* TASK GOAL: Render the data from the line containing "ambulance [622, 577]" to the line containing "eating [242, 808]", both included, as a JSON list of strings with one string for each line and any blank lines omitted.

# RAW RECORDS start

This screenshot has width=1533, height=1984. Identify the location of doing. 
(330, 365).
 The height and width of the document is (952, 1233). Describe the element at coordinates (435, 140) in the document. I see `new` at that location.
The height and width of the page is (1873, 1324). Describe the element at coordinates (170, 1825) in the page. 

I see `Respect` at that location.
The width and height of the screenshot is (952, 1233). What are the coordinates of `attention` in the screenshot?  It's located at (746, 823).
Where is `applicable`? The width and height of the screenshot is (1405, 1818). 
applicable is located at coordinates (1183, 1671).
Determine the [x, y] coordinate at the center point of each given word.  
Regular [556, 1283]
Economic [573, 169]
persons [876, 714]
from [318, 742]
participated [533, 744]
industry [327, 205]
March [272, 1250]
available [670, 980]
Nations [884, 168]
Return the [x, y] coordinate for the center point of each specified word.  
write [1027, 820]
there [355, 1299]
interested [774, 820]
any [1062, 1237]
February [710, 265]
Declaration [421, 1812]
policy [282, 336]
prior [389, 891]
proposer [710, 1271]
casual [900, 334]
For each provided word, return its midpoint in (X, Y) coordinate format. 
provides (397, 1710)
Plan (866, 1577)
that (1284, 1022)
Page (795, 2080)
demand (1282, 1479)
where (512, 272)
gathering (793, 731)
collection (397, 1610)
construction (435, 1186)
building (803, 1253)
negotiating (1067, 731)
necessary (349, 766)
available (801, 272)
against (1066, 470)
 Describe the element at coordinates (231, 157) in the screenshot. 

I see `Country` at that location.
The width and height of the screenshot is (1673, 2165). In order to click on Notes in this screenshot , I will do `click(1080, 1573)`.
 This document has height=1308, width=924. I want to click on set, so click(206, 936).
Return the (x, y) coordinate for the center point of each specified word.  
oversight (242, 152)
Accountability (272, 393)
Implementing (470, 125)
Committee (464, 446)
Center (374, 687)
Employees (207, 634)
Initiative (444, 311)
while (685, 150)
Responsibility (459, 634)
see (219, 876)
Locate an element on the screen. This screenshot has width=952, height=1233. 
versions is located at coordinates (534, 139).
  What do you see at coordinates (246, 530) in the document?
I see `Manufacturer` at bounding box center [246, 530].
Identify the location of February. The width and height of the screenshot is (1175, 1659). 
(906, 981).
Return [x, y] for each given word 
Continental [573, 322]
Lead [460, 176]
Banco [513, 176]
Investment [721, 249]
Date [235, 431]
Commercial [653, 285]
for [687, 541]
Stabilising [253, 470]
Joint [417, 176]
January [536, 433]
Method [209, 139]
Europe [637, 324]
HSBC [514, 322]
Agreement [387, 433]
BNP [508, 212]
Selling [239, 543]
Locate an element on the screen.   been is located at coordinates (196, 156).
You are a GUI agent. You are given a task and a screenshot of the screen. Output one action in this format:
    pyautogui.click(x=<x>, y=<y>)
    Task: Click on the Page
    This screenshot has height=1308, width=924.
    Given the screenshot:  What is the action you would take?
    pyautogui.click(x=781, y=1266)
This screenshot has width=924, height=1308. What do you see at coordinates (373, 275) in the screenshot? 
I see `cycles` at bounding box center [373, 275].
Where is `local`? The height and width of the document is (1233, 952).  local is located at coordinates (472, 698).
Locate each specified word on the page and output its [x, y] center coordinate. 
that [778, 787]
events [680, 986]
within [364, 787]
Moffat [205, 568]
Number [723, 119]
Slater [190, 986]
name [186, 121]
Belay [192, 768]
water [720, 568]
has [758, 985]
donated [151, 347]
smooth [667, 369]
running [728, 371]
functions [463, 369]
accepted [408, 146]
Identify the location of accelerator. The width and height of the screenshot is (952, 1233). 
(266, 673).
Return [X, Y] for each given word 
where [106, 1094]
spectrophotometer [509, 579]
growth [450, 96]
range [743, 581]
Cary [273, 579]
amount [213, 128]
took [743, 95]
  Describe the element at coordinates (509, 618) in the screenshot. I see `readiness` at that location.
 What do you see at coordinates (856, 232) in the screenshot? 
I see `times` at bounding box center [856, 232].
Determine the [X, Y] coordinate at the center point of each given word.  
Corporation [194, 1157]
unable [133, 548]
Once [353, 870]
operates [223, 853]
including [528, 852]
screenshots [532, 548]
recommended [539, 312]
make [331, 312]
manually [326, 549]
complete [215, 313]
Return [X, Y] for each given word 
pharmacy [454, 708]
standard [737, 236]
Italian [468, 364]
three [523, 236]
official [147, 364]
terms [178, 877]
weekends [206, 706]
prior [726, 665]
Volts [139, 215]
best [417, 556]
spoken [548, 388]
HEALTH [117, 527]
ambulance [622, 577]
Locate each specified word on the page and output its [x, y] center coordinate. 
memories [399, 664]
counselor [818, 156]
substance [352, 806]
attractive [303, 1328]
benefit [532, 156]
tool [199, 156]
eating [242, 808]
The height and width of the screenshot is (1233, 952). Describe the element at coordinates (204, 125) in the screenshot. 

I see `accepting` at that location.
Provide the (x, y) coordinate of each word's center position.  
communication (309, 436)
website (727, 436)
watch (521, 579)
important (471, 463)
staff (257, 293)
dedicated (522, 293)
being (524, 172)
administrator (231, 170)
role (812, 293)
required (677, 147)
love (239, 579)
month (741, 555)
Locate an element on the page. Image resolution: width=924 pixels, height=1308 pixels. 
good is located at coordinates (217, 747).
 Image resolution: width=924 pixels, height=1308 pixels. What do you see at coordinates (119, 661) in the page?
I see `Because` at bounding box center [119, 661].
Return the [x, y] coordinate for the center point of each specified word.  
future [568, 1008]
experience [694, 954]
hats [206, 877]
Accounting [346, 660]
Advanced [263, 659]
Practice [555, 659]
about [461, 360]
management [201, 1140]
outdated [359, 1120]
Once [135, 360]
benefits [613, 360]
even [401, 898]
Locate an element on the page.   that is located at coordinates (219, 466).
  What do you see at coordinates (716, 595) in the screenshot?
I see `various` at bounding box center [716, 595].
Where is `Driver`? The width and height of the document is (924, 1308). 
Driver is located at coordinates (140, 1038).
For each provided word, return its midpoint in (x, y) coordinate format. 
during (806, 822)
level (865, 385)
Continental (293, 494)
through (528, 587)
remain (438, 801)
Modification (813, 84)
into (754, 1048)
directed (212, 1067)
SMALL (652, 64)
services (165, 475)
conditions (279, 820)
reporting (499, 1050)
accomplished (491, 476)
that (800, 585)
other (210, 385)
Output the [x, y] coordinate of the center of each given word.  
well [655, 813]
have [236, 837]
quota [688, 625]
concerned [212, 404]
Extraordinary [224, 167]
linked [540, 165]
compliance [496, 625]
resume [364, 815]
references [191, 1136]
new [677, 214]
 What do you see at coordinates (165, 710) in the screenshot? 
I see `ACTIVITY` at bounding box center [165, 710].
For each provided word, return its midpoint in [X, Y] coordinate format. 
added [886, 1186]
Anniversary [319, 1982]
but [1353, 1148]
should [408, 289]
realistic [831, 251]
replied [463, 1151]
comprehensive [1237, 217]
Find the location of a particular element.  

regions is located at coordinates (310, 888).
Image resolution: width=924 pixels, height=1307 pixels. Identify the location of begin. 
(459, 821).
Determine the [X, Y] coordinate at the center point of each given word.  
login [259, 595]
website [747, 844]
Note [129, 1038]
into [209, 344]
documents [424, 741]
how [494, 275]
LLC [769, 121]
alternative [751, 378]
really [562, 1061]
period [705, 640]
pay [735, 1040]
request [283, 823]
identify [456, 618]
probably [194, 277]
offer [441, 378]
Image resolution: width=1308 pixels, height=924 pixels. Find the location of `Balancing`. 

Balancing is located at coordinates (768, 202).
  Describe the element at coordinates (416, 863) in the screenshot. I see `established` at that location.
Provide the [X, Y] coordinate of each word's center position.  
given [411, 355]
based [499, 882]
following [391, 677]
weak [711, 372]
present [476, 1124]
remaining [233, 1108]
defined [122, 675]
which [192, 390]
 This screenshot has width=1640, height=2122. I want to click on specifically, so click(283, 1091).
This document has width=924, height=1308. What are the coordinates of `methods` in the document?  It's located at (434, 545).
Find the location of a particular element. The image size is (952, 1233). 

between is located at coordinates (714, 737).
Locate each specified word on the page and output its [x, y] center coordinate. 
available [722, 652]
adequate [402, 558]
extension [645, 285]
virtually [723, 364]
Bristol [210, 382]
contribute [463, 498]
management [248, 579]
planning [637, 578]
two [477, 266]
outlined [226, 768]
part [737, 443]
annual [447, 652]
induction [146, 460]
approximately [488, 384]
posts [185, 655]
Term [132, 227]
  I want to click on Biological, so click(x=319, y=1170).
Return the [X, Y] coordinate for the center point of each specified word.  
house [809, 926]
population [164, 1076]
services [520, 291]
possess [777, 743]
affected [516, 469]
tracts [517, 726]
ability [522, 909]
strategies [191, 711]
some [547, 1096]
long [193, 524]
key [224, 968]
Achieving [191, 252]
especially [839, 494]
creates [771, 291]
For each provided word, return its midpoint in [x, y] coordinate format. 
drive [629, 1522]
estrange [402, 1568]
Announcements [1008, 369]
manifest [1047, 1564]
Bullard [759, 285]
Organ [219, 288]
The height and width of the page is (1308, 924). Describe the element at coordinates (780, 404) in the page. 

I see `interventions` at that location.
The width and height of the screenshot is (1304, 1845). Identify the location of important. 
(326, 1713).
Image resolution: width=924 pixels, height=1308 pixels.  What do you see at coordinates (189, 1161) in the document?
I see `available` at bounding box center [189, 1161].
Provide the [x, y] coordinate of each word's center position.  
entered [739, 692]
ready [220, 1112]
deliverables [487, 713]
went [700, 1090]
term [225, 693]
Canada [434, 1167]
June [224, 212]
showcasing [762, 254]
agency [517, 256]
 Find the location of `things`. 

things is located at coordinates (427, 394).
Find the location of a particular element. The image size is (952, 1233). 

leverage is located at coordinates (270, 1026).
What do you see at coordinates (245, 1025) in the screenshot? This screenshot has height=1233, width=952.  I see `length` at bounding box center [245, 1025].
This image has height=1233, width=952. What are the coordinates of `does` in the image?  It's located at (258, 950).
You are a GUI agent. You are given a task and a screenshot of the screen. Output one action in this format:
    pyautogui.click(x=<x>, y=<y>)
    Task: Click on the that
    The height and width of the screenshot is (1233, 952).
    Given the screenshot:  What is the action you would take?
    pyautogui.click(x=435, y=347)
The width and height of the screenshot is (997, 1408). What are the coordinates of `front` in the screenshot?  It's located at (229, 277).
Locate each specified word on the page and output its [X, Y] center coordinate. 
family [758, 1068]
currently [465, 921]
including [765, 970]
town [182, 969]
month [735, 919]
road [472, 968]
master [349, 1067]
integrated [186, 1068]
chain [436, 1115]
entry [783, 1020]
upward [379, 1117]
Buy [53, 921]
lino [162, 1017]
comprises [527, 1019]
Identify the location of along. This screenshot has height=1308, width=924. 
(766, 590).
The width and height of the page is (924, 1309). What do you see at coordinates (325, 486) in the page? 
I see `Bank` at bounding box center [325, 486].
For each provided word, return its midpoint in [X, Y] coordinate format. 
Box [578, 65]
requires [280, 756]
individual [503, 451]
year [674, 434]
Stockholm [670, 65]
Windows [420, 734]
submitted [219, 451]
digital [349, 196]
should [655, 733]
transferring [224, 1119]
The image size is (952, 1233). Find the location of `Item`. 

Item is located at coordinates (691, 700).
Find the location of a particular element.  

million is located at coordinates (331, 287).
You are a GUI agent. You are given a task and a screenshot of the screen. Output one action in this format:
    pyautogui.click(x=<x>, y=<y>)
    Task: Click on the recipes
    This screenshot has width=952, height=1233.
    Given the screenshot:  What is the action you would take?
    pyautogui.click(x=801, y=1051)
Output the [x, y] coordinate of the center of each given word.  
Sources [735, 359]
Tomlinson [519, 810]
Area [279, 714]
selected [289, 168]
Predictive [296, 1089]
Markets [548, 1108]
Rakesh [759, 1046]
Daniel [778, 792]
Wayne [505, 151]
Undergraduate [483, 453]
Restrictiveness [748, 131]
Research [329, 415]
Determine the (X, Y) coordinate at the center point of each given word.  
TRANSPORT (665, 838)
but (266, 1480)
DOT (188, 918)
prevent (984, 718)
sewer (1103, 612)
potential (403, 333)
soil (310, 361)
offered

# RAW RECORDS end

* SOLUTION FOR THIS TASK:
[
  "ambulance [622, 577]",
  "Locate each specified word on the page and output its [x, y] center coordinate. ",
  "memories [399, 664]",
  "counselor [818, 156]",
  "substance [352, 806]",
  "attractive [303, 1328]",
  "benefit [532, 156]",
  "tool [199, 156]",
  "eating [242, 808]"
]